» Objective
Render every line of the records below as a JSON list of strings, one string per line, omitting any blank lines.
-=-=-=-=-
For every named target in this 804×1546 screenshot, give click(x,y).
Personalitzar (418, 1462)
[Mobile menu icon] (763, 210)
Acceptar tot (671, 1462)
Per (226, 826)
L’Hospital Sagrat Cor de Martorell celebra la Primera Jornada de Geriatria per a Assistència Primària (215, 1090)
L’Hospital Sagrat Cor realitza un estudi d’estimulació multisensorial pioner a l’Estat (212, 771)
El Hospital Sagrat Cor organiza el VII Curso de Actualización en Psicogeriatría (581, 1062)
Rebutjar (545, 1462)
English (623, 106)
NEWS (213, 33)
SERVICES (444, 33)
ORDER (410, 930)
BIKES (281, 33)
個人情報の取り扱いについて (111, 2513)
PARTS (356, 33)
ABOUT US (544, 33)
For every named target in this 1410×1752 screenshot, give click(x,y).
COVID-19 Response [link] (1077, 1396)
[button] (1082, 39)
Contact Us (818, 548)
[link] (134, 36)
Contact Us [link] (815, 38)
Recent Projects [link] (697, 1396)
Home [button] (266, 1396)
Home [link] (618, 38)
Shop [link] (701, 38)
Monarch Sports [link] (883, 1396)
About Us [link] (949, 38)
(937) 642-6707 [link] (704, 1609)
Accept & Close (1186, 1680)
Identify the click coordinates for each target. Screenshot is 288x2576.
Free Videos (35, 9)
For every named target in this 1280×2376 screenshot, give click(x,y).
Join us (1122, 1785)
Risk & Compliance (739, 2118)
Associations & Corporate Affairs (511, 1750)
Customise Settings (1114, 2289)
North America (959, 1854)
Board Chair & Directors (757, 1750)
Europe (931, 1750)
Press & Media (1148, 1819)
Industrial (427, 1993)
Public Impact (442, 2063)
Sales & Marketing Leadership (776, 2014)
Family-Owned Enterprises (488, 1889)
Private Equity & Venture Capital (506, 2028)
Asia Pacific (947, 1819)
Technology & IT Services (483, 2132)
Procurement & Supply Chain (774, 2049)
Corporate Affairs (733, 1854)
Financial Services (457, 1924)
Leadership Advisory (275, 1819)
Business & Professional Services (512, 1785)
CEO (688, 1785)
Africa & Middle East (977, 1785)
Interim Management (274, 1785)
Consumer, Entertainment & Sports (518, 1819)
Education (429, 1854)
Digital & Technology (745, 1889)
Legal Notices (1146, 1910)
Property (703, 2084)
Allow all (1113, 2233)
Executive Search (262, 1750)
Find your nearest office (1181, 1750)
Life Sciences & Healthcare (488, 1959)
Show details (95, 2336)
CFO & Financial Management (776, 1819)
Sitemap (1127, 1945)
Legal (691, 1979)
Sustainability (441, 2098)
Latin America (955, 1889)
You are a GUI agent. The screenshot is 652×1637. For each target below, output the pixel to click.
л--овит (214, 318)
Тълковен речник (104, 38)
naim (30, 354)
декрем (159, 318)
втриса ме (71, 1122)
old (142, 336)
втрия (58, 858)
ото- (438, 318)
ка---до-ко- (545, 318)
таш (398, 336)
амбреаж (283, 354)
-=-=-=-=-
» Response below
[
  "For every named target in this 804×1546 screenshot, give click(x,y).",
  "Personalitzar (418, 1462)",
  "[Mobile menu icon] (763, 210)",
  "Acceptar tot (671, 1462)",
  "Per (226, 826)",
  "L’Hospital Sagrat Cor de Martorell celebra la Primera Jornada de Geriatria per a Assistència Primària (215, 1090)",
  "L’Hospital Sagrat Cor realitza un estudi d’estimulació multisensorial pioner a l’Estat (212, 771)",
  "El Hospital Sagrat Cor organiza el VII Curso de Actualización en Psicogeriatría (581, 1062)",
  "Rebutjar (545, 1462)",
  "English (623, 106)",
  "NEWS (213, 33)",
  "SERVICES (444, 33)",
  "ORDER (410, 930)",
  "BIKES (281, 33)",
  "個人情報の取り扱いについて (111, 2513)",
  "PARTS (356, 33)",
  "ABOUT US (544, 33)",
  "For every named target in this 1410×1752 screenshot, give click(x,y).",
  "COVID-19 Response [link] (1077, 1396)",
  "[button] (1082, 39)",
  "Contact Us (818, 548)",
  "[link] (134, 36)",
  "Contact Us [link] (815, 38)",
  "Recent Projects [link] (697, 1396)",
  "Home [button] (266, 1396)",
  "Home [link] (618, 38)",
  "Shop [link] (701, 38)",
  "Monarch Sports [link] (883, 1396)",
  "About Us [link] (949, 38)",
  "(937) 642-6707 [link] (704, 1609)",
  "Accept & Close (1186, 1680)",
  "Identify the click coordinates for each target. Screenshot is 288x2576.",
  "Free Videos (35, 9)",
  "For every named target in this 1280×2376 screenshot, give click(x,y).",
  "Join us (1122, 1785)",
  "Risk & Compliance (739, 2118)",
  "Associations & Corporate Affairs (511, 1750)",
  "Customise Settings (1114, 2289)",
  "North America (959, 1854)",
  "Board Chair & Directors (757, 1750)",
  "Europe (931, 1750)",
  "Press & Media (1148, 1819)",
  "Industrial (427, 1993)",
  "Public Impact (442, 2063)",
  "Sales & Marketing Leadership (776, 2014)",
  "Family-Owned Enterprises (488, 1889)",
  "Private Equity & Venture Capital (506, 2028)",
  "Asia Pacific (947, 1819)",
  "Technology & IT Services (483, 2132)",
  "Procurement & Supply Chain (774, 2049)",
  "Corporate Affairs (733, 1854)",
  "Financial Services (457, 1924)",
  "Leadership Advisory (275, 1819)",
  "Business & Professional Services (512, 1785)",
  "CEO (688, 1785)",
  "Africa & Middle East (977, 1785)",
  "Interim Management (274, 1785)",
  "Consumer, Entertainment & Sports (518, 1819)",
  "Education (429, 1854)",
  "Digital & Technology (745, 1889)",
  "Legal Notices (1146, 1910)",
  "Property (703, 2084)",
  "Allow all (1113, 2233)",
  "Executive Search (262, 1750)",
  "Find your nearest office (1181, 1750)",
  "Life Sciences & Healthcare (488, 1959)",
  "Show details (95, 2336)",
  "CFO & Financial Management (776, 1819)",
  "Sitemap (1127, 1945)",
  "Legal (691, 1979)",
  "Sustainability (441, 2098)",
  "Latin America (955, 1889)",
  "You are a GUI agent. The screenshot is 652×1637. For each target below, output the pixel to click.",
  "л--овит (214, 318)",
  "Тълковен речник (104, 38)",
  "naim (30, 354)",
  "декрем (159, 318)",
  "втриса ме (71, 1122)",
  "old (142, 336)",
  "втрия (58, 858)",
  "ото- (438, 318)",
  "ка---до-ко- (545, 318)",
  "таш (398, 336)",
  "амбреаж (283, 354)"
]